When the priest video came out, I thought “Man are you all trying to sink his campaign!”.
Wright was truthful those went about it wrong and was not preaching to a president candidate but to his flock. Therefore the videos were not done with the knowledge it would be used by the opponents of Obama.
But the priest could not make that claim, its was like it was intentional to derail Obama’s campaign.
He should have left the church in the beginning, but his relationship with his church is not like McCain’s and his “pastors”. For Obama what might have started out as a political associate turn into a twenty year relationship. For McCain he was just out looking for some Saturday night fun with a couple of Religious whores.
Monkeyhawk
Posted June 2, 2008 at 3:42 pm | Permalink
“Regular” –
I’m not a gastroenterologist or surgeon, either. But if you’ve got fever and pain in the lower right side of your gut, I’d probably suggest you get your appendix checked out by someone who is.
Same diff.
———————–
Practicing medicine without a license is illegal and immoral.
A fever could indicate an infection from an intestinal torsion (twisted gut), a hernia (with secondary fever), a cancerous growth or a trauma.

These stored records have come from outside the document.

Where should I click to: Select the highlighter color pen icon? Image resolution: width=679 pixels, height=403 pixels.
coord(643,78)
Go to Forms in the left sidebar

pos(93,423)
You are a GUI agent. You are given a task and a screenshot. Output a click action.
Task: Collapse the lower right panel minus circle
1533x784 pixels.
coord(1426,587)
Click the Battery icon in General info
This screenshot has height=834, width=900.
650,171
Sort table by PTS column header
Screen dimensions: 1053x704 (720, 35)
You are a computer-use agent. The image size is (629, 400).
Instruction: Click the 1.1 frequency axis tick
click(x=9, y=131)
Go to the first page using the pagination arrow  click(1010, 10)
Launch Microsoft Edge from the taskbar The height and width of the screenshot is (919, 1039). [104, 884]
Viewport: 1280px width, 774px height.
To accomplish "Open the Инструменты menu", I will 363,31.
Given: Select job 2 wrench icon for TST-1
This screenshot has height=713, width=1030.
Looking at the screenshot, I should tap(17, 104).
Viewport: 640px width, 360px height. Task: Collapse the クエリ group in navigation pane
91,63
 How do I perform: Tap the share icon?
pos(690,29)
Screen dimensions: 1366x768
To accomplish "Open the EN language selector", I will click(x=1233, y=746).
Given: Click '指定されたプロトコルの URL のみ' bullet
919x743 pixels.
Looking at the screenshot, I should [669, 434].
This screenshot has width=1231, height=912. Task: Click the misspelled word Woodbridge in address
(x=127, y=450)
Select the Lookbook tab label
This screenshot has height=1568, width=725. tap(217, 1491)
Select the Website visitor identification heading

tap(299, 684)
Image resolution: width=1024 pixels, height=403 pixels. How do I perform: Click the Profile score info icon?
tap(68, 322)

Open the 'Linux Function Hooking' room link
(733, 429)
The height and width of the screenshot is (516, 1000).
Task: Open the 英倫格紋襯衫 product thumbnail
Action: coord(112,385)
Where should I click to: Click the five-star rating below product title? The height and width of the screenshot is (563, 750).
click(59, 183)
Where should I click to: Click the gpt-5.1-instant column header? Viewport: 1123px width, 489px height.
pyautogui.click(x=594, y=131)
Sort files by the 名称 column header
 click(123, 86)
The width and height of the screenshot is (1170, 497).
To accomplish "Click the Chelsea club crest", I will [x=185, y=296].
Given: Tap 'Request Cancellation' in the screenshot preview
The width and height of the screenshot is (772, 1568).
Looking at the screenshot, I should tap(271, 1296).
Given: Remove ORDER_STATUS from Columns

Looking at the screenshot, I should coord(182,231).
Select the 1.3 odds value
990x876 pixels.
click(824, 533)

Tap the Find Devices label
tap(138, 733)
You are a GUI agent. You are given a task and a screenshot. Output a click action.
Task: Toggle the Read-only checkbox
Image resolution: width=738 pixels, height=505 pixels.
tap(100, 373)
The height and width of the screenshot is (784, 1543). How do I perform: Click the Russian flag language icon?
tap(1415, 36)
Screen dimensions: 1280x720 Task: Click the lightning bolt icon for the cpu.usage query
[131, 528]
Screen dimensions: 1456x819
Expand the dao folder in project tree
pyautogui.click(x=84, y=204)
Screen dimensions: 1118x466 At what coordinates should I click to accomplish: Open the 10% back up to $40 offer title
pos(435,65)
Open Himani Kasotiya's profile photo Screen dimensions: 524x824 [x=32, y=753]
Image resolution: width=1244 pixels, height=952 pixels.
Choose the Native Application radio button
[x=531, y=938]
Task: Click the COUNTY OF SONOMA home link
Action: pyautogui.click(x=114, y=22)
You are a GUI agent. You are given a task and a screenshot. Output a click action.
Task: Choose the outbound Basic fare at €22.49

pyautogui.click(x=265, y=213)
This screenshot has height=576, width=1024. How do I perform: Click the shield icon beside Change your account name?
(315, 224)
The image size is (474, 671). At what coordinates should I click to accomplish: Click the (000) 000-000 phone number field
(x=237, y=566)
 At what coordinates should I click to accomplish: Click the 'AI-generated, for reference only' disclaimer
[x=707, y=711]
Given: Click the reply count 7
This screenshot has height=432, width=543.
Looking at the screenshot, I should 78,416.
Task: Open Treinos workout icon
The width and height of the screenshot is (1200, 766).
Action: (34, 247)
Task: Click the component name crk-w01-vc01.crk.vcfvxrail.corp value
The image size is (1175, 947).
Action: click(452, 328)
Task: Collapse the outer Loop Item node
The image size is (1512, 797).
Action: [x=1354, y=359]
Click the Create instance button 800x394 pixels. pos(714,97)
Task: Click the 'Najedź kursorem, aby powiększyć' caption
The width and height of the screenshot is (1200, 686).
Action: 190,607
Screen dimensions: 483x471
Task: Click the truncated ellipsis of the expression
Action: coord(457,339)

A number of things.
Just admit to your ploy and all will be well.
We all know B.S. when we see it MonkeyHawk and you are definetely spewing it.
Surely you aren’t that stupid to believe your own spew or are you?
Since you haven’t been around long, Monkeyhawk, Nathan has the same solid principles now as he had before he served his tour. Now you can jettison the phony concern.
Ann Coulter writes that liberalism is a mental illness… You best get help yourself. I’m sure that you will take that in the same spirit that Nathan does with your patronizing crap.
Of course, suggesting that someone should possibly see a doctor is also illegal and immoral.
Damn criminals.
Wow what happen? it shows 23 comment but when I click on the link it show no comments at all!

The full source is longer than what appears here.